We said there is _more_ in a movement than in the successive positions
attributed to the moving object, _more_ in a becoming than in the forms
passed through in turn, _more_ in the evolution of form than the forms
assumed one after another. Philosophy can therefore derive terms of the
second kind from those of the first, but not the first from the second:
from the first terms speculation must take its start. But the intellect
reverses the order of the two groups; and, on this point, ancient
philosophy proceeds as the intellect does. It installs itself in the
immutable, it posits only Ideas. Yet becoming exists: it is a fact. How,
then, having posited immutability alone, shall we make change come forth
from it? Not by the addition of anything, for, by the hypothesis, there
exists nothing positive outside Ideas. It must therefore be by a
diminution. So at the base of ancient philosophy lies necessarily this
postulate: that there is more in the motionless than in the moving, and
that we pass from immutability to becoming by way of diminution or
attenuation.

It is therefore something negative, or zero at most, that must be added
to Ideas to obtain change. In that consists the Platonic "non-being,"
the Aristotelian "matter" - a metaphysical zero which, joined to the
Idea, like the arithmetical zero to unity, multiplies it in space and
time. By it the motionless and simple Idea is refracted into a movement
spread out indefinitely. In right, there ought to be nothing but
immutable Ideas, immutably fitted to each other. In fact, matter comes
to add to them its void, and thereby lets loose the universal becoming.
It is an elusive nothing, that creeps between the Ideas and creates
endless agitation, eternal disquiet, like a suspicion insinuated between
two loving hearts. Degrade the immutable Ideas: you obtain, by that
alone, the perpetual flux of things. The Ideas or Forms are the whole of
intelligible reality, that is to say, of truth, in that they represent,
all together, the theoretical equilibrium of Being. As to sensible
reality, it is a perpetual oscillation from one side to the other of
this point of equilibrium.

Hence, throughout the whole philosophy of Ideas there is a certain
conception of duration, as also of the relation of time to eternity. He
who installs himself in becoming sees in duration the very life of
things, the fundamental reality. The Forms, which the mind isolates and
stores up in concepts, are then only snapshots of the changing reality.
They are moments gathered along the course of time; and, just because we
have cut the thread that binds them to time, they no longer endure. They
tend to withdraw into their own definition, that is to say, into the
artificial reconstruction and symbolical expression which is their
intellectual equivalent. They enter into eternity, if you will; but what
is eternal in them is just what is unreal. On the contrary, if we treat
becoming by the cinematographical method, the Forms are no longer
snapshots taken of the change, they are its constitutive elements, they
represent all that is positive in Becoming.
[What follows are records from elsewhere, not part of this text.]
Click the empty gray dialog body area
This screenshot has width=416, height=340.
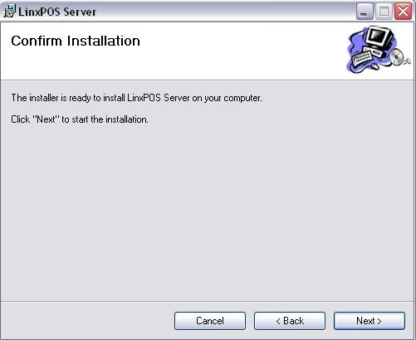(x=208, y=210)
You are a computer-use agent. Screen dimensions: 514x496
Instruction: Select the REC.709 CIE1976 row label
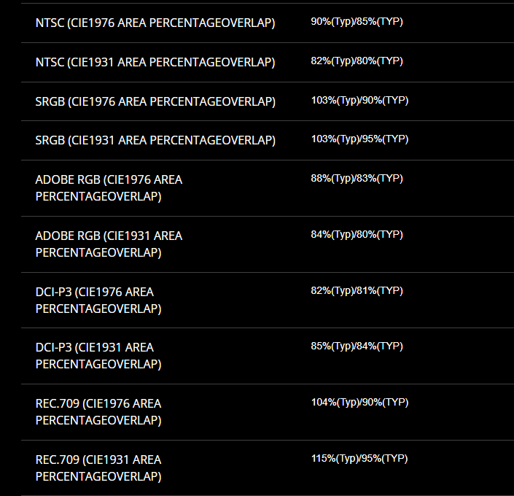pyautogui.click(x=98, y=411)
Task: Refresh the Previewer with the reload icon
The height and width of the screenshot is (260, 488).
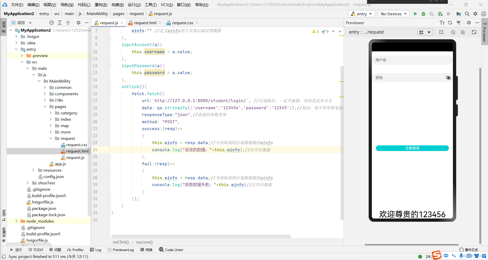Action: [450, 23]
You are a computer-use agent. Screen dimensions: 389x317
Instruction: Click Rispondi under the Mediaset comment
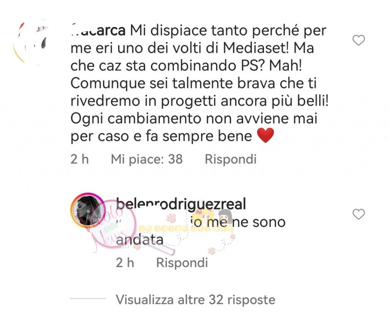231,159
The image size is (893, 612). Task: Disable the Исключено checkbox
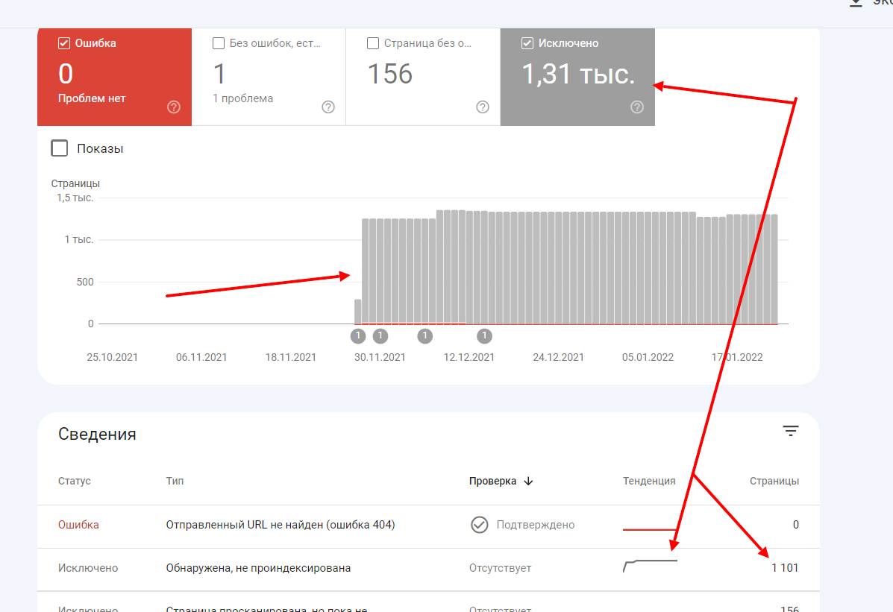527,43
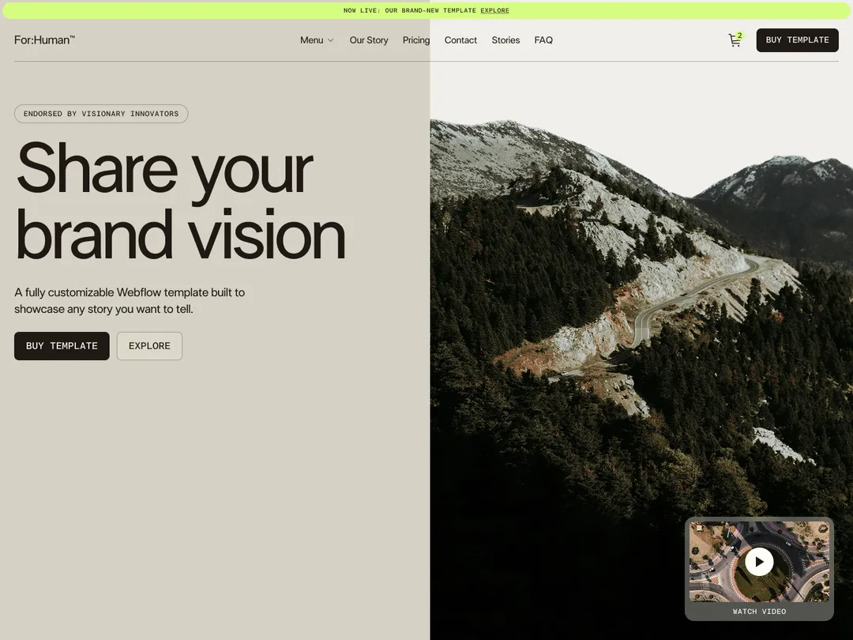The height and width of the screenshot is (640, 853).
Task: Click the chevron next to Menu
Action: [330, 40]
Eternity no longer hovers
over time, as an abstraction; it underlies time, as a reality. Such is
exactly, on this point, the attitude of the philosophy of Forms or
Ideas. It establishes between eternity and time the same relation as
between a piece of gold and the small change - change so small that
payment goes on for ever without the debt being paid off. The debt could
be paid at once with the piece of gold. It is this that Plato expresses
in his magnificent language when he says that God, unable to make the
world eternal, gave it Time, "a moving image of eternity."[100]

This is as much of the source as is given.